JRO Griffiths Limited v The Commissioners for Her Majesty’s Revenue and Customs  UKFTT 257 (TC) resulted in the taxpayer winning their appeal in whether or not a warehouse used to store potatoes for a crisp manufacturer is plant. The taxpayer won on 2 counts, as a silo and as a cold store.
There are similarities to a previous case, May & Amor v RCC  UKFTT 32 (TC), where the taxpayer won the case for a grain store acting as a silo. This demonstrates that HMRC is prepared to contest a claim for plant for a similar asset. With the introduction of the “super allowance” at 130%, we would expect more taxpayers to consider claiming assets described as buildings and structures to be claimed as plant. Careful consideration of the facts, interpretating case law with fully backup arguments will be necessary with a greater potential for disputes with HMRC. In this case the value in dispute was £319,483, modest when compared to other cases such as SSE Generation v HMRC for £260million.

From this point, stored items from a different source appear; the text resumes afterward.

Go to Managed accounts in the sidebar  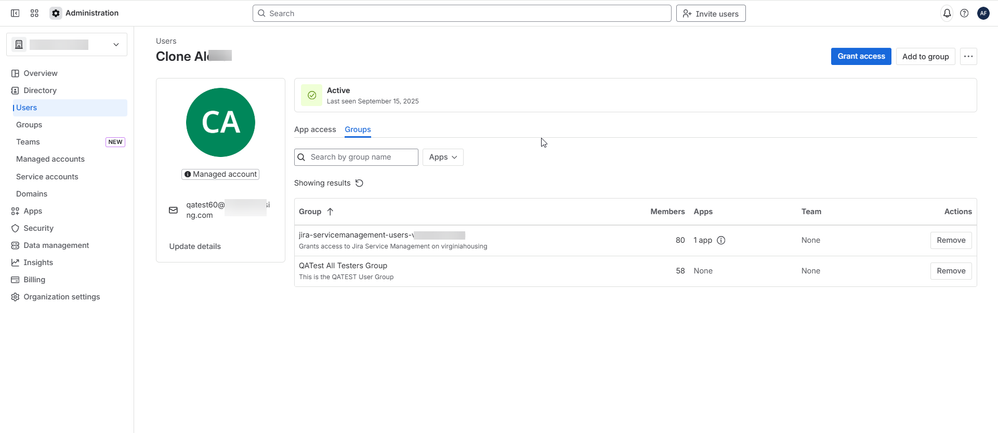tap(50, 159)

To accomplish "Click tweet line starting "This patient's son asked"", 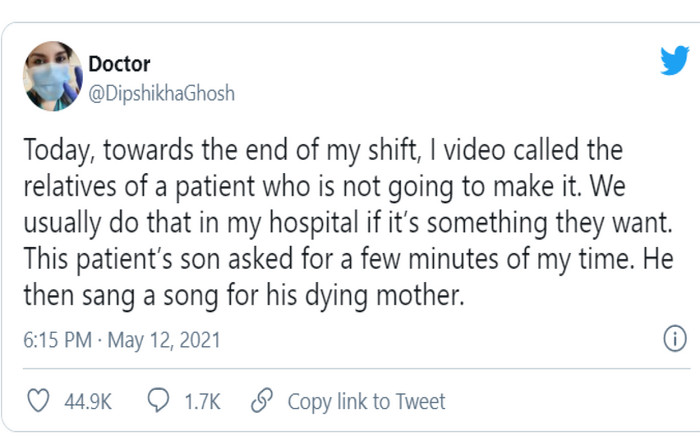I will [x=349, y=259].
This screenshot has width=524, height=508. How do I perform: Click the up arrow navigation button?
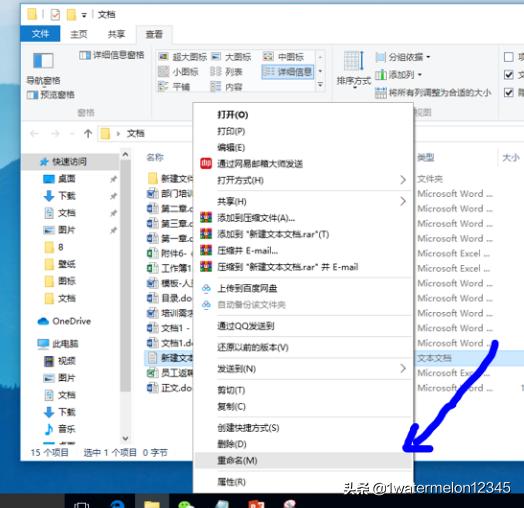click(x=88, y=134)
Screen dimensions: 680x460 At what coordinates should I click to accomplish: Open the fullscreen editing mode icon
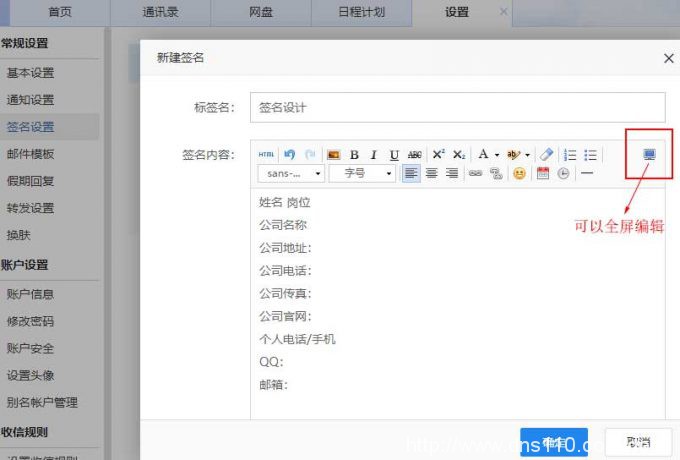click(649, 155)
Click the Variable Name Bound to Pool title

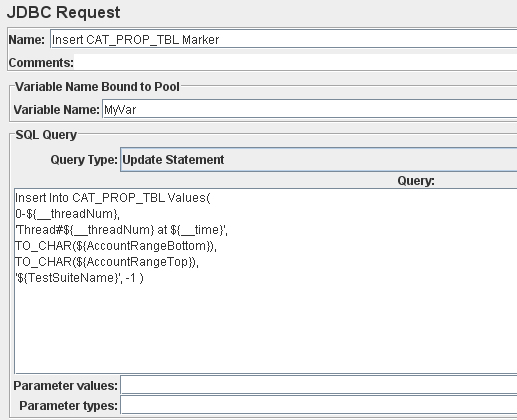pyautogui.click(x=97, y=87)
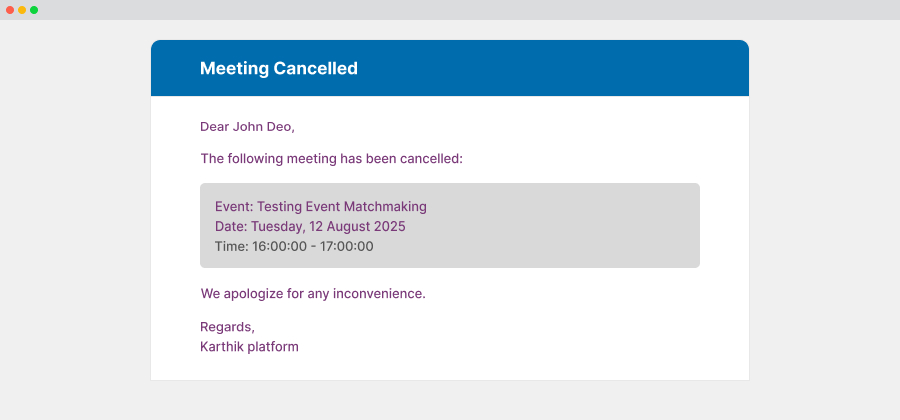900x420 pixels.
Task: Click the text about the cancelled meeting
Action: coord(331,158)
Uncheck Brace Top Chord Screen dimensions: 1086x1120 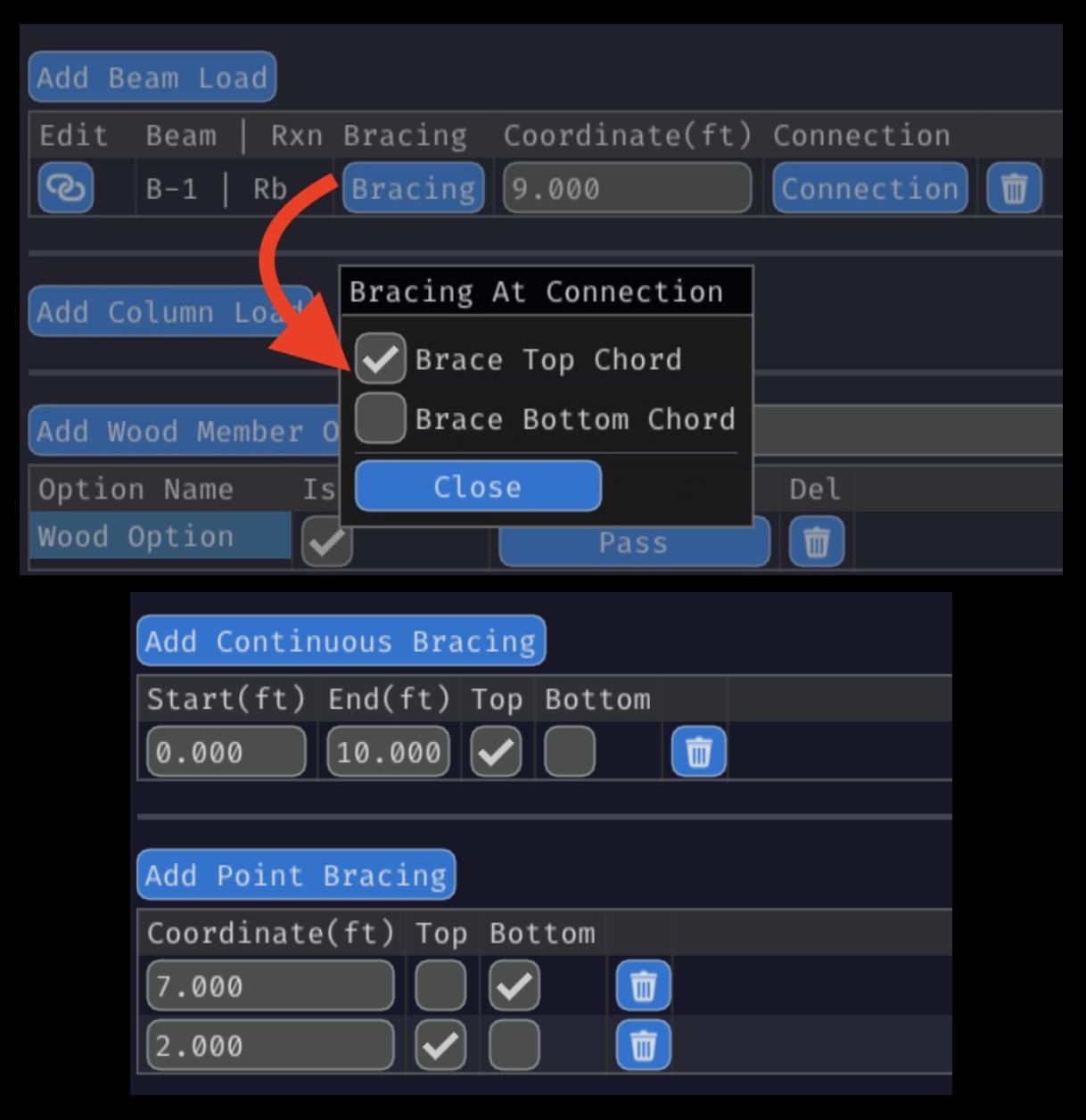point(380,359)
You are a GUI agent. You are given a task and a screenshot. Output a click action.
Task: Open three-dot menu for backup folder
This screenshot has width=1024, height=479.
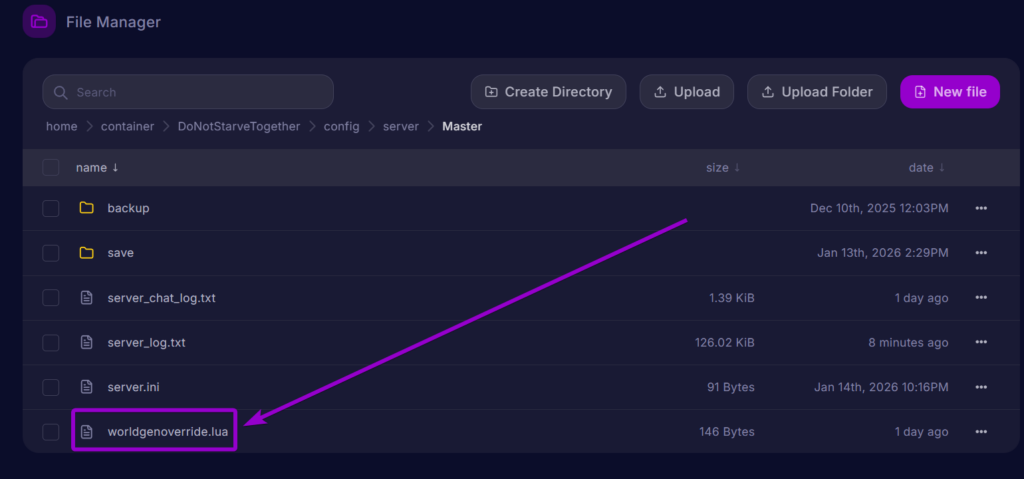981,208
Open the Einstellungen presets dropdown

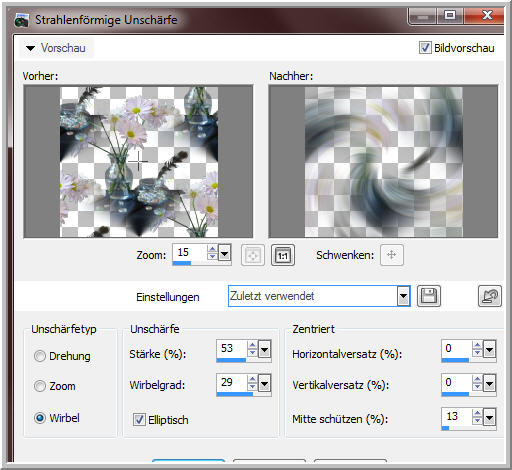coord(403,296)
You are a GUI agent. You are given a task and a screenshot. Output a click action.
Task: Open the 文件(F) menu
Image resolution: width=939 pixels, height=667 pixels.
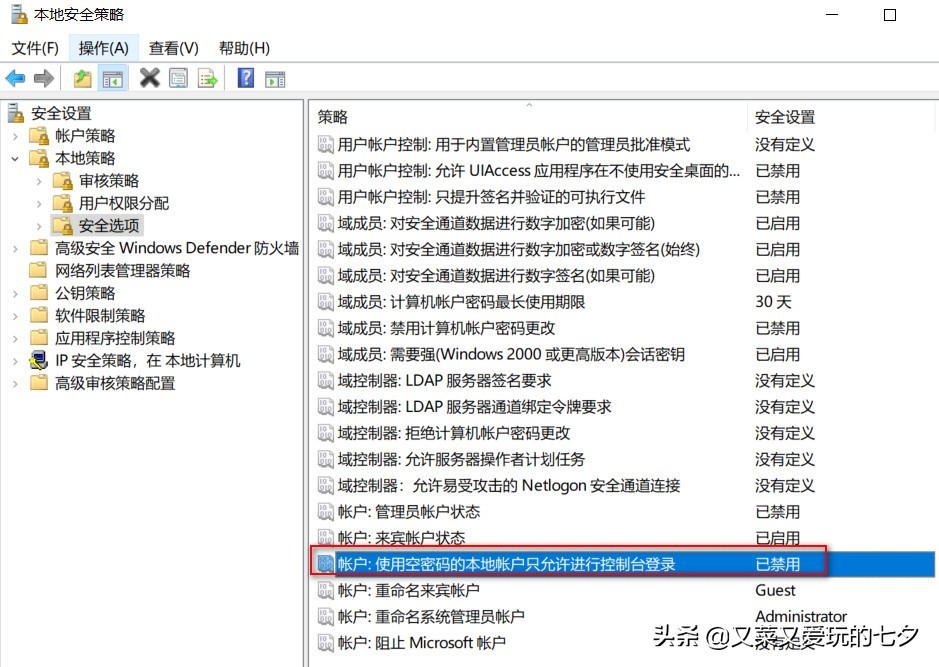point(36,47)
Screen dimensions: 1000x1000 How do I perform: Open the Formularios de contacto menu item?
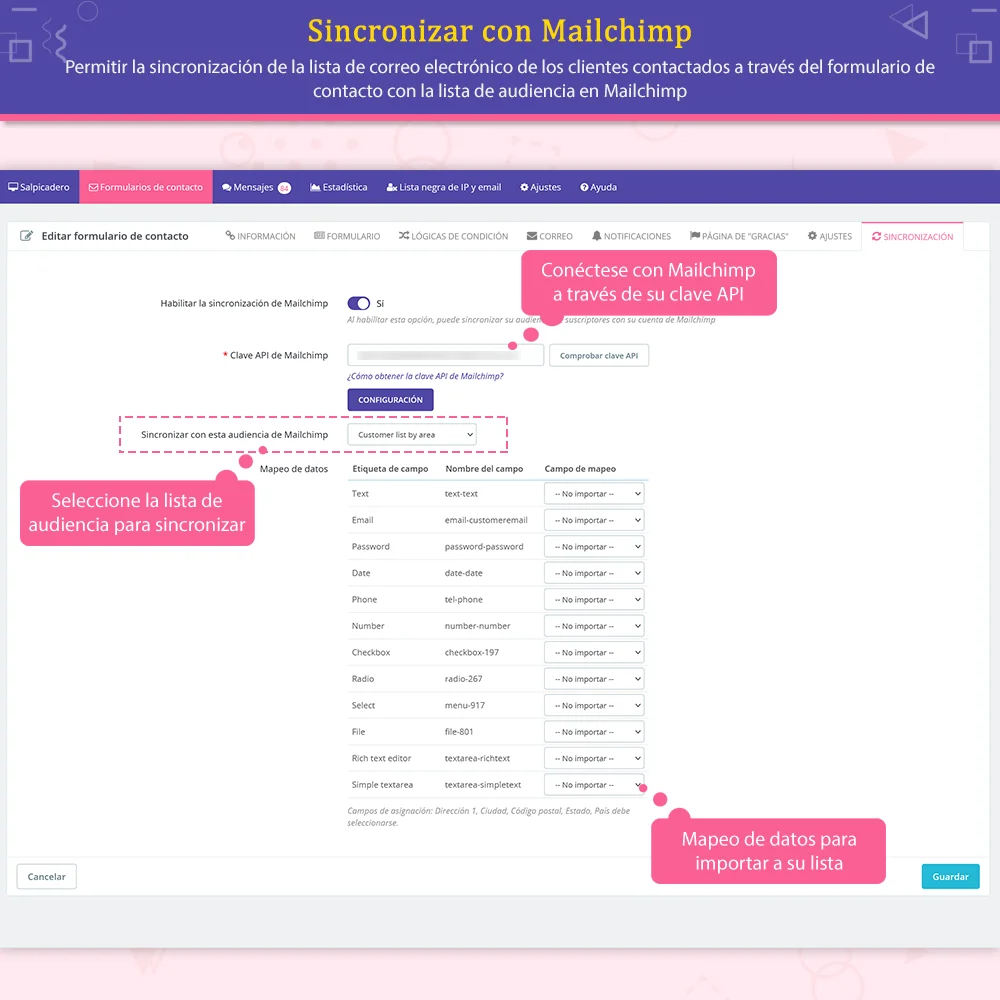click(145, 187)
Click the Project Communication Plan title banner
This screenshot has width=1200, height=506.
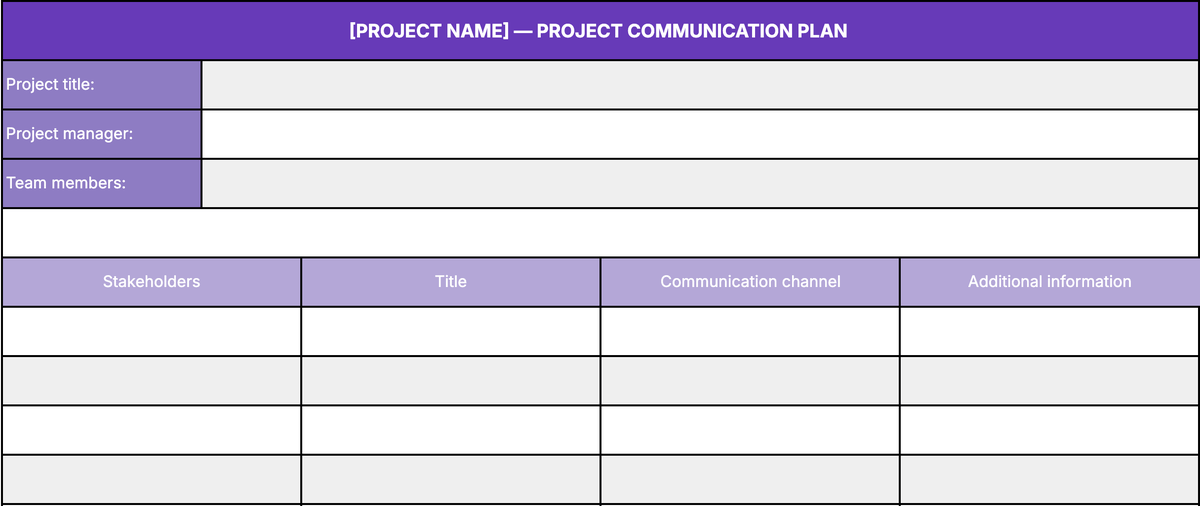[600, 30]
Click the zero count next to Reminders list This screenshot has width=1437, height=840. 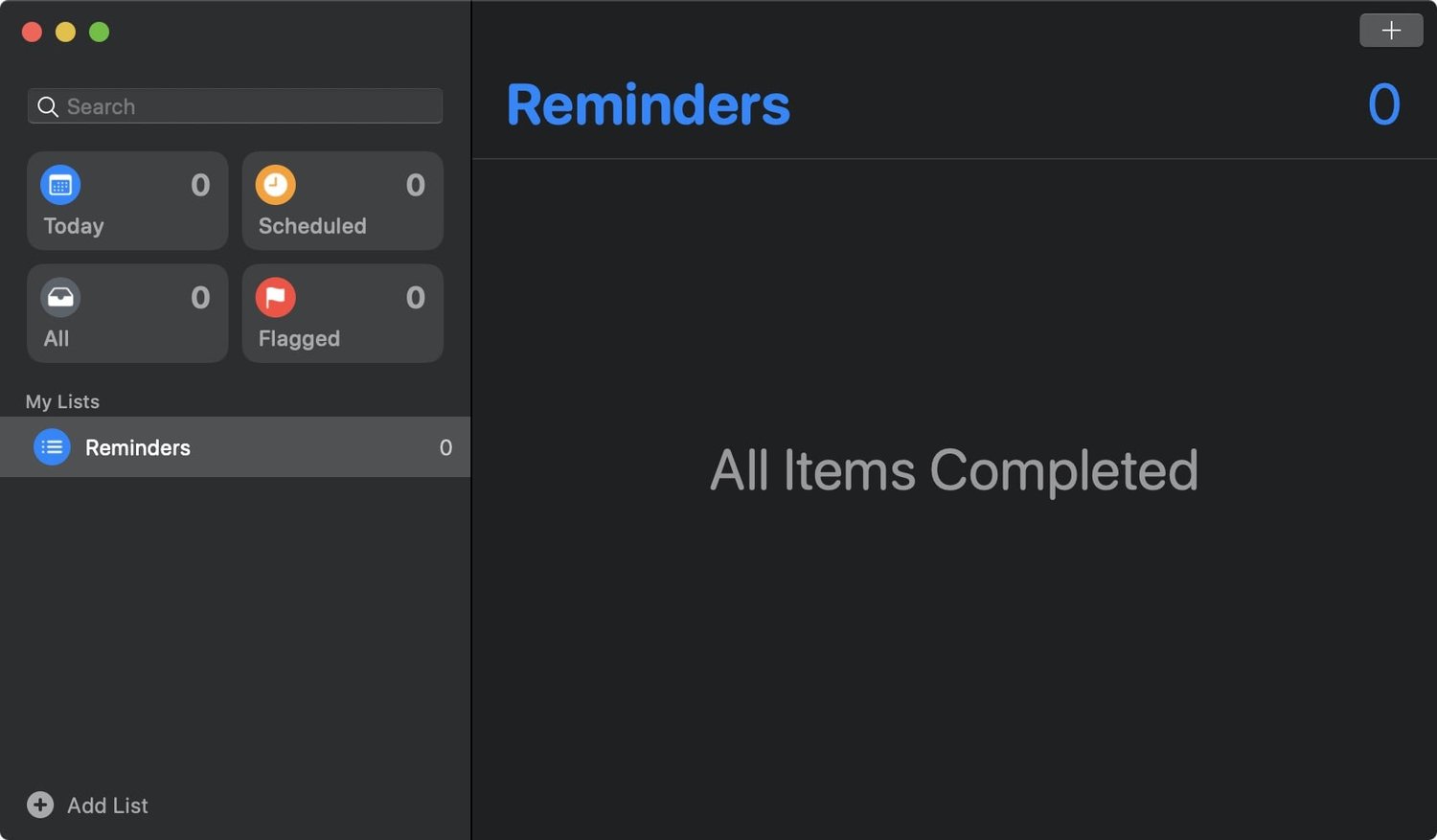[445, 447]
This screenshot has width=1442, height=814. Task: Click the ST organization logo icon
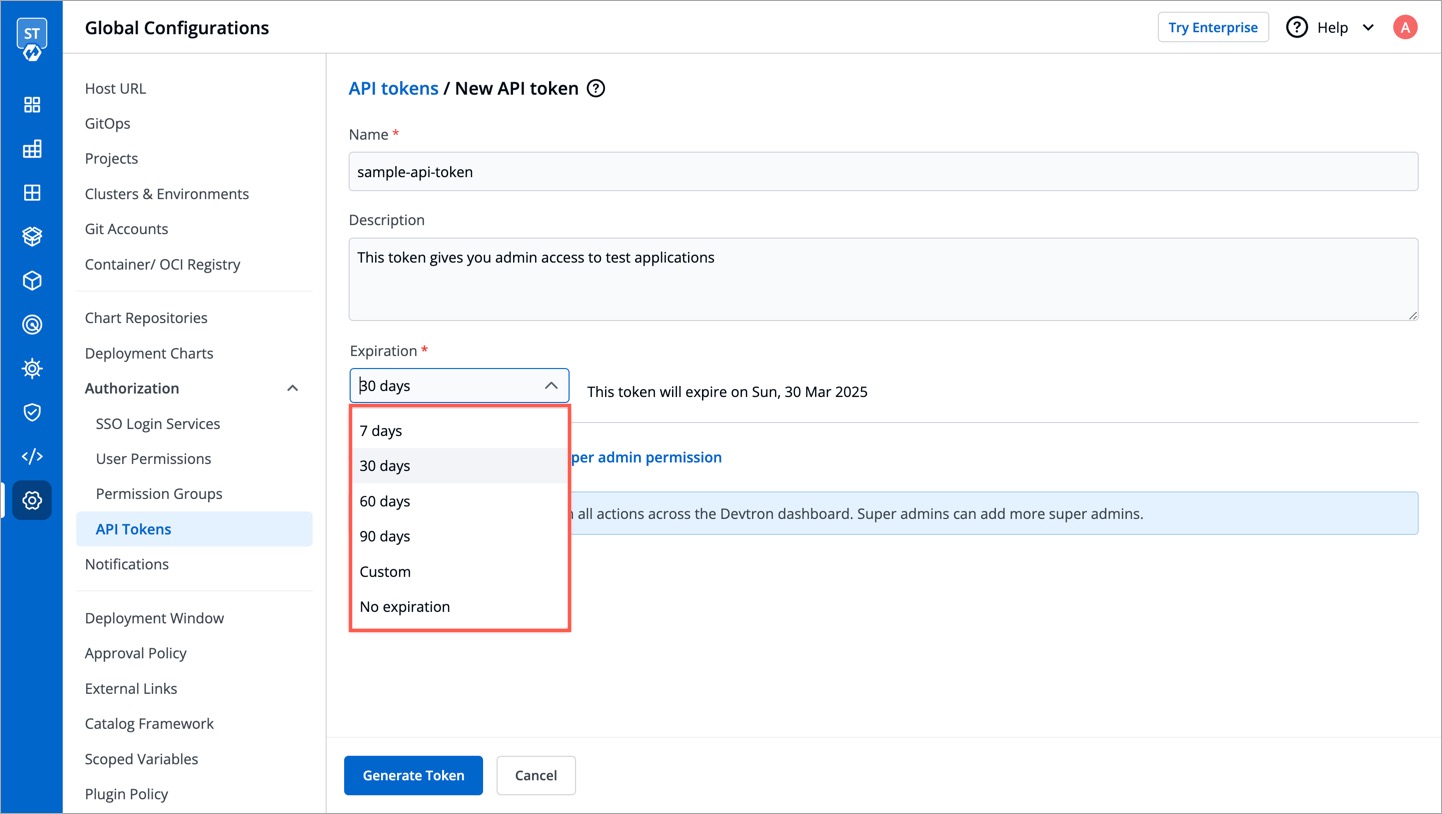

The case involved the taxpayers specialised activity of growing crisping potatoes, and being able to supply a consistent quality throughout the year. This involves storing the potatoes for long periods of time in a controlled environment, both for temperature and moisture and drying. The design and construction of the store, along with the computerised controls, are very different to a “warehouse”, the floor, walls, plenum plant room, and the size all are key to the function of storing potatoes. The store was 6 times more expensive than a standard building.
The Capital Allowances legislation defines a building and a structure in CAA2001 S21 and S22. However, under CAA2001 s23, “a silo and a cold store” are unaffected by S21 and S22. The case required applying the function, business, and premises tests to determine the outcome based on case law. Further arguments were made by HMRC on the interpretation of “storage”, a “silo” and a “cold Store”, all of which were unsuccessful.